◆ Sezione del documento:
========================================================================
Arriva la risposta alle parole dell'immunologo: "Ha passato due anni a sostenere che il plasma iperimmune non funzionava, ora deve ricredersi"
Prosegue il botta e risposta tra l'immunologo Matteo Bassetti, direttore Malattie infettive dell'ospedale policlinico San Martino di Genova, e Le Iene. Ieri in un video su X Bassetti si era scagliato contro il programma di Italia 1 commentando un servizio che lo riguardava e parlando di "metodo Iene". Oggi arriva la replica del programma.
"Caro Prof. Bassetti, non siamo medici (come lei reclama) - si legge in una nota - ma non siamo stupidi e in questi mesi abbiamo parlato con tanti medici che non la pensano come lei. Ha passato due anni a sostenere che il plasma iperimmune non funzionava, e adesso deve ricredersi. E fortunatamente dichiara (cosa che non ha mai fatto prima) che se usato entro i primi 5 giorni 'può avere un ruolo'. Anche gli antibiotici se non li si usa per tempo e nel giusto modo non servono a nulla. Adesso lei puntualizza: 'Ma attenzione, il plasma iperimmune non è, come viene detto, un farmaco a costo zero'. Caro professore, non c’è niente che costa zero. Sicuramente costa 10 volte meno di una cura monoclonale prodotta da una multinazionale farmaceutica. Il plasma iperimmune - continua la nota - è stato donato dalle persone guarite, che hanno prodotto anticorpi che sono serviti a guarire altre persone. Il costo di questo procedimento è 80/100 euro a sacca. Per una cura completa servono mediamente 4 sacche".
========================================================================
◆ Materiale mostrato:
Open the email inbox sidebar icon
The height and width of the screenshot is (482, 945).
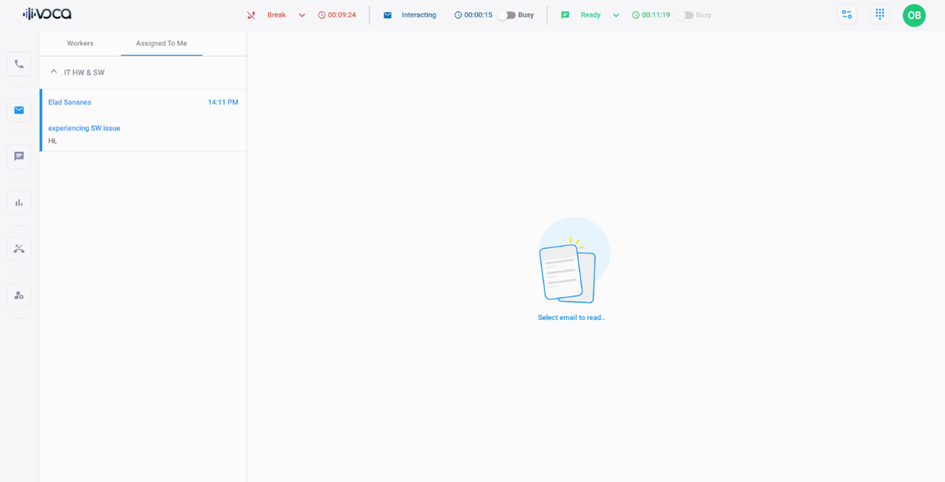tap(19, 110)
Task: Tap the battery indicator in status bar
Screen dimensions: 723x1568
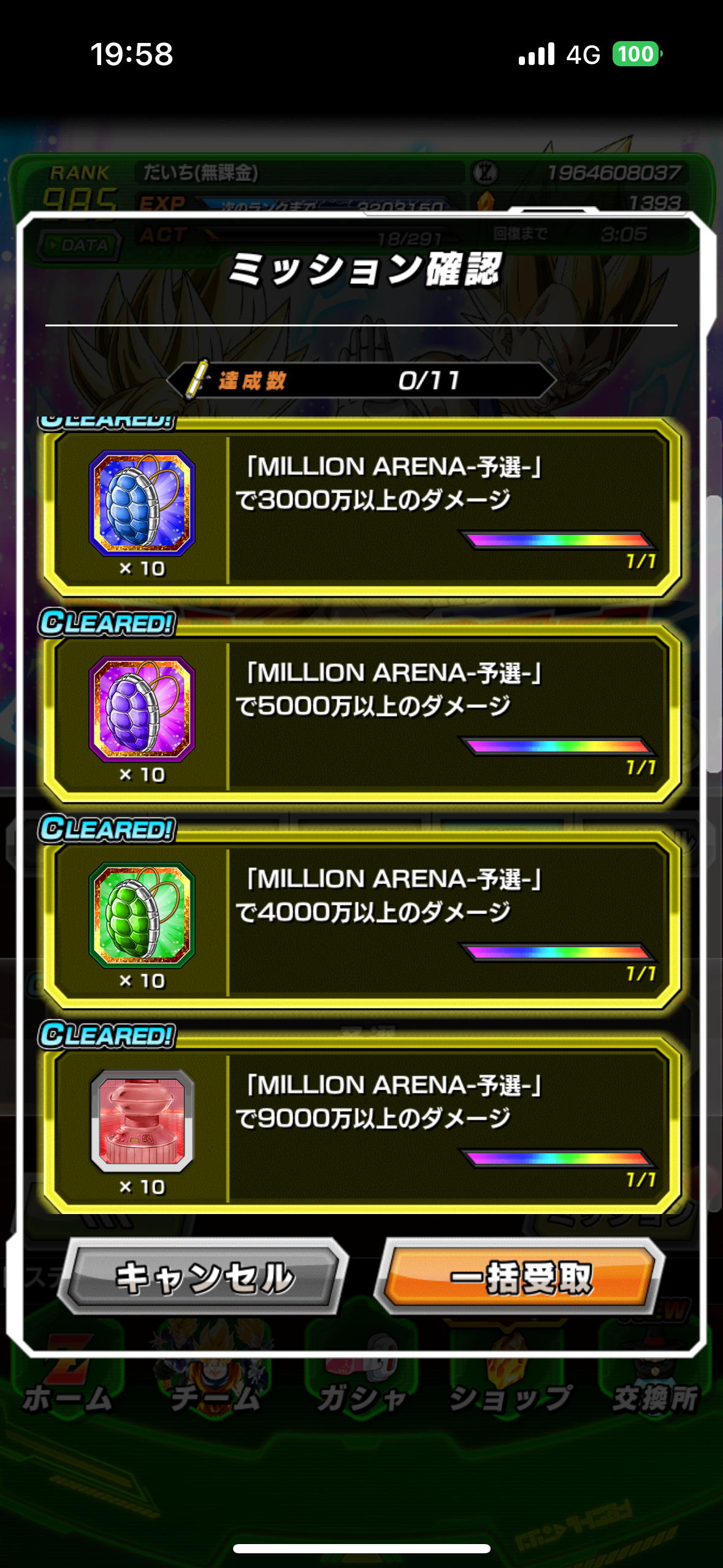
========================================================================
◆ Istruzioni del compito:
Rispondi in base all'articolo su Bassetti e Le Iene:
(a) Quale reparto dirige Bassetti e in quale ospedale?
(b) Su quale piattaforma Bassetti ha pubblicato il video contro il programma?
(c) Quante sacche di plasma servono mediamente per una cura completa?
Il materiale qui sopra è indipendente dall'articolo.

◆ Area di risposta:
(a) Malattie infettive, all'ospedale policlinico San Martino di Genova.
(b) Su X.
(c) In media 4 sacche.